Supplied records START

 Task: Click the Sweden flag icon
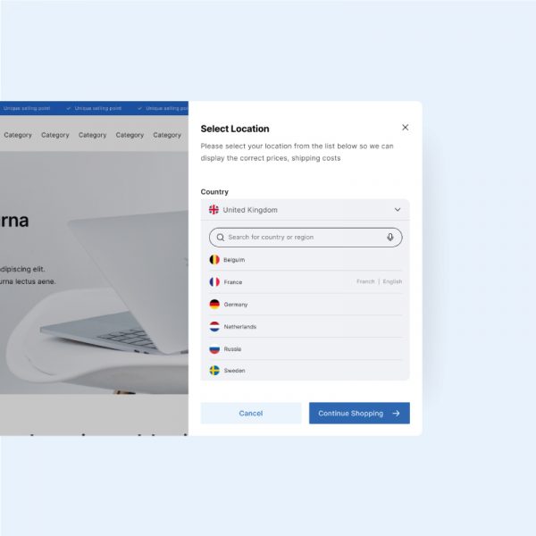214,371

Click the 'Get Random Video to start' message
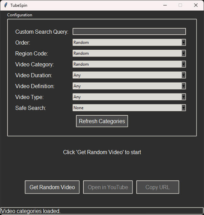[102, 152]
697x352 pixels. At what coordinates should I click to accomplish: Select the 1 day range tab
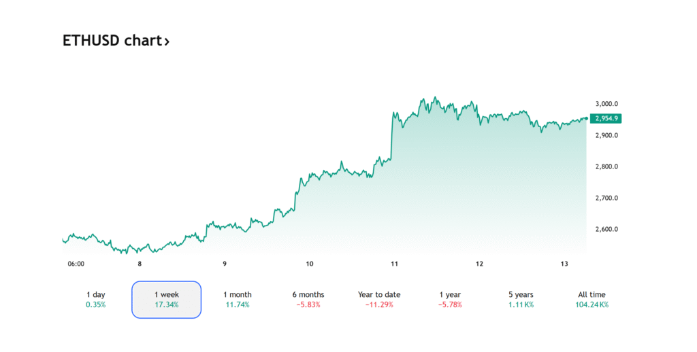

Supplied records END
Supplied records START

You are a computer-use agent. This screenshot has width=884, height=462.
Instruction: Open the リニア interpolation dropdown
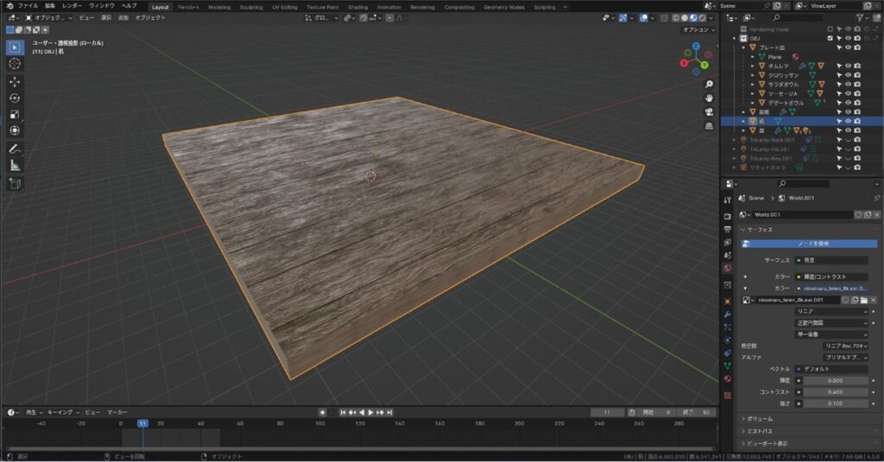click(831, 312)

Supplied records END

→ **Problem to solve**: When you reach the line containing "Task: Click the Sweden flag icon" in the entries above, begin restating word for word, and stop once the line containing "697x352 pixels. At" has been given. Omit the pictures.

→ **Result below**:
 Task: Click the Sweden flag icon
214,371

Click the 'Get Random Video to start' message
[102, 152]
697x352 pixels. At what coordinates should I click to accomplish: Select the 1 day range tab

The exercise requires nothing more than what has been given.